Mañana conoceremos la propuesta del gobierno que responderá a un reclamo social creciente en dos sentidos: por su respaldo social (cada vez más ciudadanos lo demandan) y por la profundidad (que no se limite a respuestas parciales para impedir nuevos casos como el de Ayotzinapa, sino que plantee una reforma de fondo para garantizar el estado de derecho y atienda temas como la corrupción, la colusión de crimen organizado y autoridades de todos los niveles, etcétera). En pocas palabras: no más impunidad.

Del alcance, la viabilidad y la credibilidad de la propuesta depende en buena medida el futuro de la actual administración. La expectativa es muy elevada, pues es directamente proporcional al enorme y antiguo hartazgo de la sociedad de la política, producto de una impunidad generalizada. La desconfianza social de las instituciones políticas se agravó en las últimas semanas. Ayotzinapa involucró a policías y autoridades municipales en la comisión de delitos gravísimos; la responsabilidad política por omisiones alcanza tanto al gobierno estatal como a las áreas de seguridad federal, así como a los partidos políticos que por ambición, omisión o complicidad promueven que criminales ocupen puestos de elección popular. Para colmar el vaso, el escándalo de la casa blanca provocó que el incendio del desprestigio llegara a la Presidencia de la República.

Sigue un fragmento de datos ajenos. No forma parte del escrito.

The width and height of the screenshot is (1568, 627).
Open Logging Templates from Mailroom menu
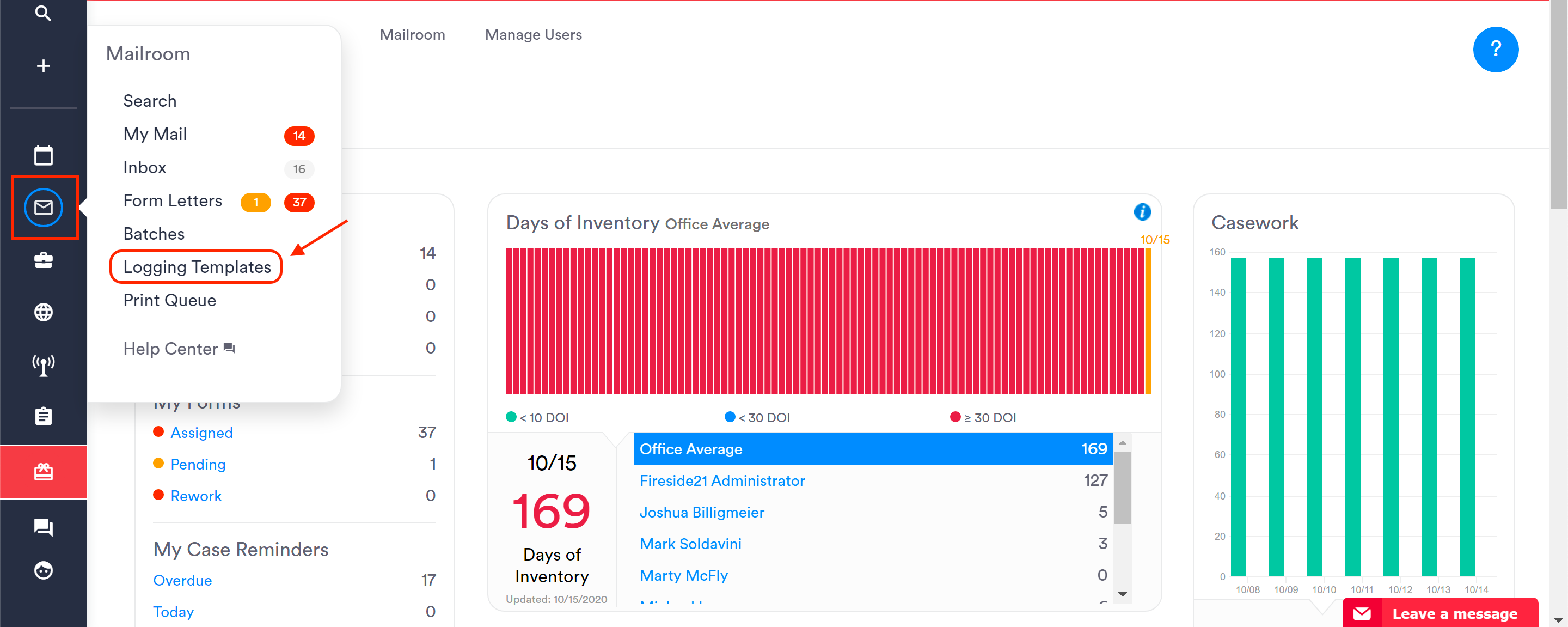pyautogui.click(x=197, y=266)
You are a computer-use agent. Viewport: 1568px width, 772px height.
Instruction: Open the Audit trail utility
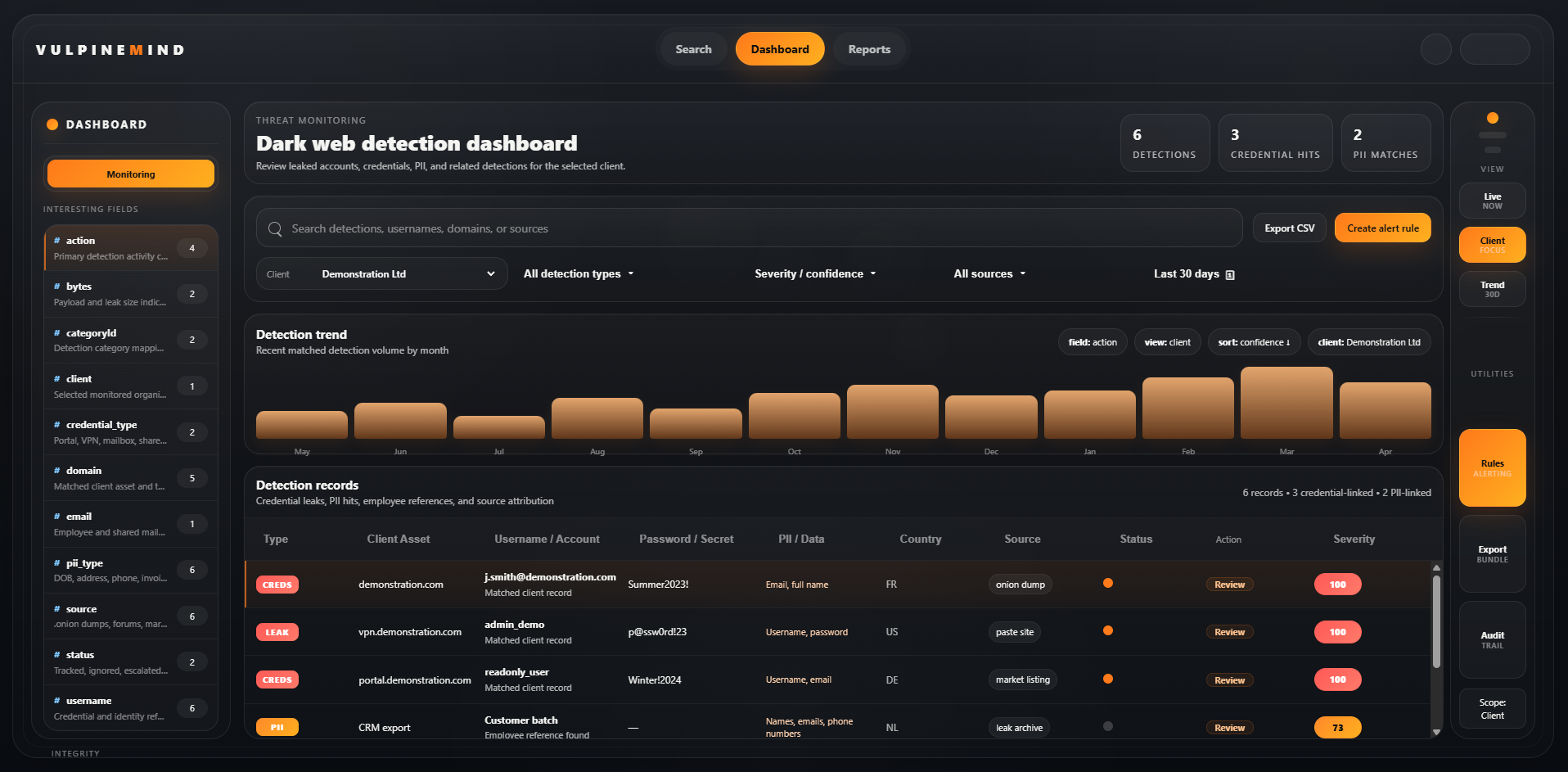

Las encuestas dirán pronto en qué proporción se amplió la ya de por sí enorme brecha entre sociedad y política, pero no es descabellado pronosticar que se han alcanzado umbrales peligrosos, que de no ser revertidos tendrán expresiones cada vez más riesgosas para la gobernabilidad. Por tanto, el plan de legalidad (o como se le bautice) deberá hacerse cargo de la profundidad del reclamo y de la seriedad de las resquebrajaduras del andamiaje institucional de la política.

El contenido y alcance de la propuesta reflejará el diagnóstico del gobierno de la crisis actual; nos dirá, desde la perspectiva presidencial, qué es lo que no está funcionando y tiene que renovarse. El secretario de Gobernación adelantó que incluirá a las policías, la procuración de justicia y al estado de derecho. Falta conocer la profundidad de las propuestas y las medidas para su instrumentación, pero cualesquiera que éstas sean, este pacto tiene una peculiaridad con respecto a otros acuerdos de años previos. Si en general la credibilidad histórica de los gobiernos y políticos es escasa, en esta ocasión es el punto central de la reforma en ciernes.

¿Con qué autoridad moral los actores políticos que participen en la propuesta llamarán a la sociedad a creer en que esta vez sí van a impulsar de verdad el estado de derecho, cuando ellos mismos son y se saben parte del problema? En otras palabras, ¿cómo van a demostrar su voluntad de cambio? ¿Están dispuestos a proponer medidas y compromisos que afecten sus privilegios e intereses?

En el caso del Ejecutivo federal, las sospechas de un conflicto de intereses en la construcción y venta a crédito de la mansión de la señora Angélica Rivera están lejos de haber sido desechadas. La credibilidad y honorabilidad del Presidente están cuestionadas y, por tanto, es necesario preguntarse si entre las propuestas de mañana se incluirá la creación de una comisión o fiscalía independiente que investigue el asunto y transparente los términos en que se realizó esa operación. Además de apuntalar la autoridad presidencial, es necesario que la transparencia no se limite a él. ¿Anunciarán la obligación de todos los funcionarios públicos y legisladores de hacer públicas íntegramente sus declaraciones patrimoniales o seguirá la discrecionalidad en esa materia?

Como muy probablemente los partidos respaldarán la propuesta, ¿qué nos van a prometer para creer, aunque sea un poco, en que de verdad les preocupa acabar con la impunidad y el abuso que han hecho de la función y los recursos públicos? ¿Están dispuestos a transformar el sistema electoral para hacer campañas breves y muy baratas que reduzcan el riesgo de financiamiento de los poderes fácticos incluido el narcotráfico? ¿Se van a reducir sus prerrogativas y transparentar las negociaciones del presupuesto?

El acuerdo no puede ser un “que se haga la voluntad de Dios en los bueyes de mi compadre”. O se hacen cargo de su escasa credibilidad o el pacto nacerá con discapacidades severas.